(SELECTED EXCERPT):
We take a loop along a track even less well-travelled than those we have been on until now, traversing cliffs overlooking the Shingwedzi. The view from the tea stop is of the riverbed below and a sweeping, vast expanse of mopani bush. It is easy to imagine, as more fences come down, that this wonderful vista will team with life.

And then, after lunch, a kill. We pull out of the lunch spot and cycle a few kilometres when we see vultures circling a few hundred metres off the track. Several of our party, sans bear bangers, head for a closer look. Renzo Blasa arrives in his Landrover and points out that if the vultures are in the air it means the lions are still feeding on the carcass. We decide to cycle on.

And now, Makandezulo A. Our route is marked by arrows, which tell us at infrequent forks in the track which way we should go. One, it turns out, was set incorrectly. We end up on a 25km expedition through bottomless sand. We push, curse and fall off. It is very hot. We run out of liquid. Spirits sink. It seems the sand will never end, that we will spend the rest of our days pushing our bikes through deep, soft sand. The track has a name: Makandezulo A.

Amazingly, we find out later, four riders in group one cycled all the way. Such is their technique, fitness and endurance. But we’re also learning to deflate tyres in soft sand and generally how it is done: bring your weight back, wiggle the front bars to break down resistance, choose as easy a gear as you can and build up as much speed as possible. Drinks that night, as a consolation, are free.

Day three

There’s more sand as we head towards the Limpopo. At Mapai (a relative metropolis compared with what we have seen) we drink cold 2M beer and eat fresh rolls from a wood-fired oven.

Our cycling tops blow in the wind on the washing line of the Samaria mission station as we pass by. Here too is the tree in which the woman gave birth during the floods of 2000.

The mission has been contracted to supply heavy-duty vehicles to help move the 80 to 100 tons of equipment travelling with the tour. It emerges that a clinic, which the mission is building, has stood incomplete for two years because of a shortage of funds. Wilderness Safaris offers to match donations by cyclists and R36 000 is raised for the building to be completed by the time the tour passes through next year.

Our tents that night are pitched in the riverbed of the mighty Limpopo, which has its origins as the Braam-fontein spruit in Johannesburg. I have done much of my training for this event along this spruit. Improbably, the spruit has more water in it than the Limpopo, which is not flowing at all.

(INFORMATION SHOWN):
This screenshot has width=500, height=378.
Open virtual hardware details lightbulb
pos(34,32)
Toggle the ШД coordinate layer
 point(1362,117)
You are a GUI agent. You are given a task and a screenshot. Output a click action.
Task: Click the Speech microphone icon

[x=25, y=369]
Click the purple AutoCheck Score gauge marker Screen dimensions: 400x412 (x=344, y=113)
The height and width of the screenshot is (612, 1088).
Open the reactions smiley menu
--
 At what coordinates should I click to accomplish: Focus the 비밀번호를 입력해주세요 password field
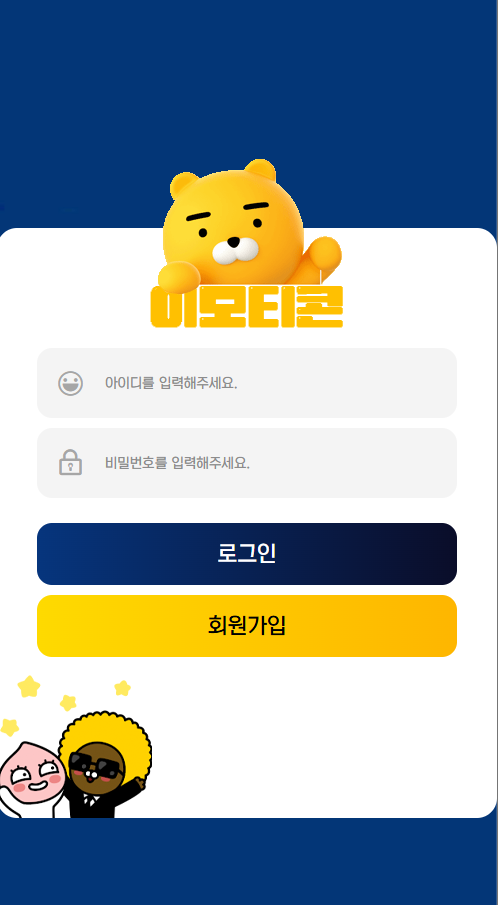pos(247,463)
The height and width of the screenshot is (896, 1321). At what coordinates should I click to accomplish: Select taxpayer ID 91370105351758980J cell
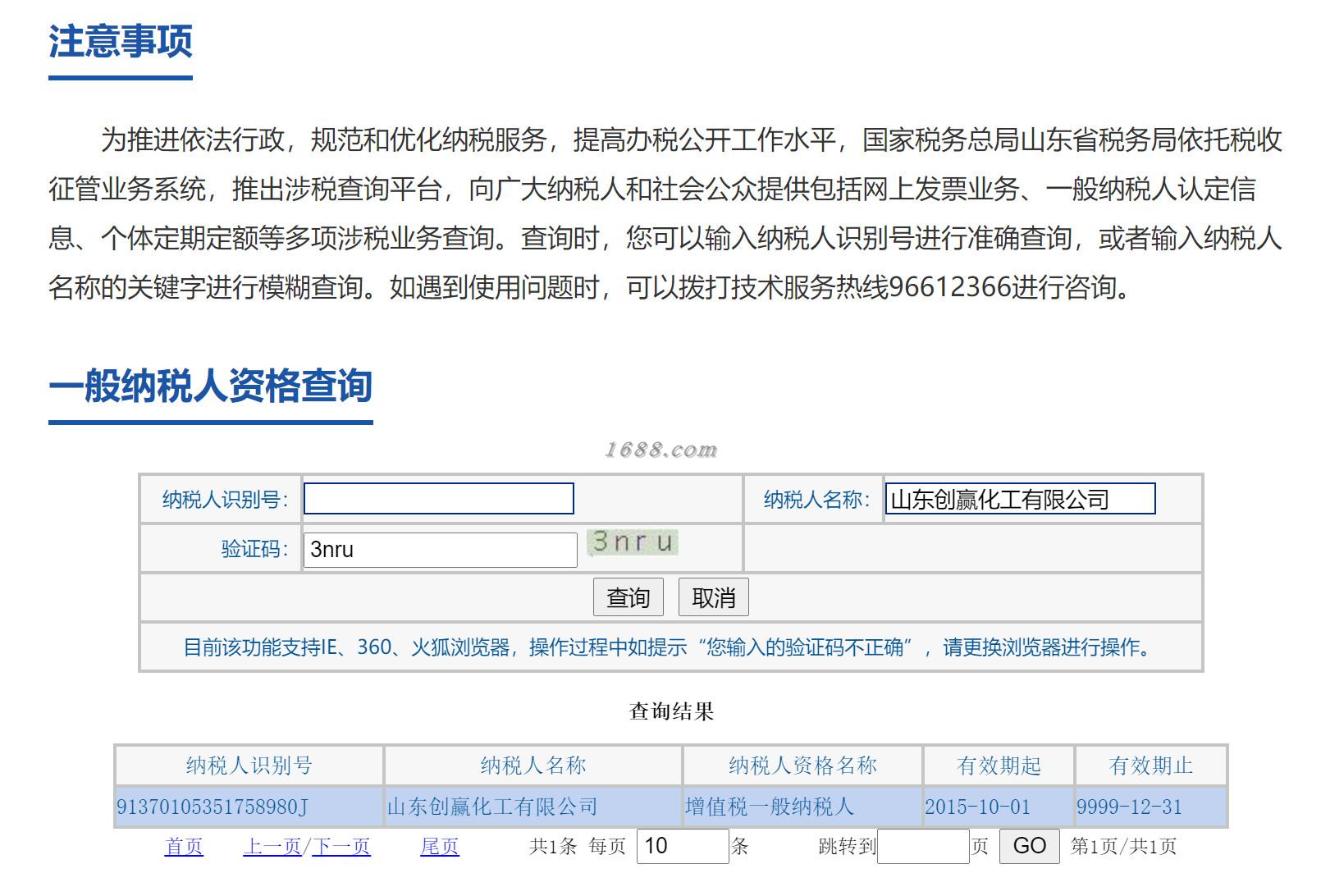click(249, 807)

(EXERCISES):
1 > List the pieces of advice that the account of the cycling tour gives for riding through soft sand, after the words "generally how it is done".
2 > Write out the passage of the cycling tour account between "There’s more sand" and "through next year.", inclusive.

(ANSWERS TO THE EXERCISE):
1 >
- Bring your weight back.
- Wiggle the front bars to break down resistance.
- Choose as easy a gear as you can.
- Build up as much speed as possible.

2 >
There’s more sand as we head towards the Limpopo. At Mapai (a relative metropolis compared with what we have seen) we drink cold 2M beer and eat fresh rolls from a wood-fired oven.

Our cycling tops blow in the wind on the washing line of the Samaria mission station as we pass by. Here too is the tree in which the woman gave birth during the floods of 2000.

The mission has been contracted to supply heavy-duty vehicles to help move the 80 to 100 tons of equipment travelling with the tour. It emerges that a clinic, which the mission is building, has stood incomplete for two years because of a shortage of funds. Wilderness Safaris offers to match donations by cyclists and R36 000 is raised for the building to be completed by the time the tour passes through next year.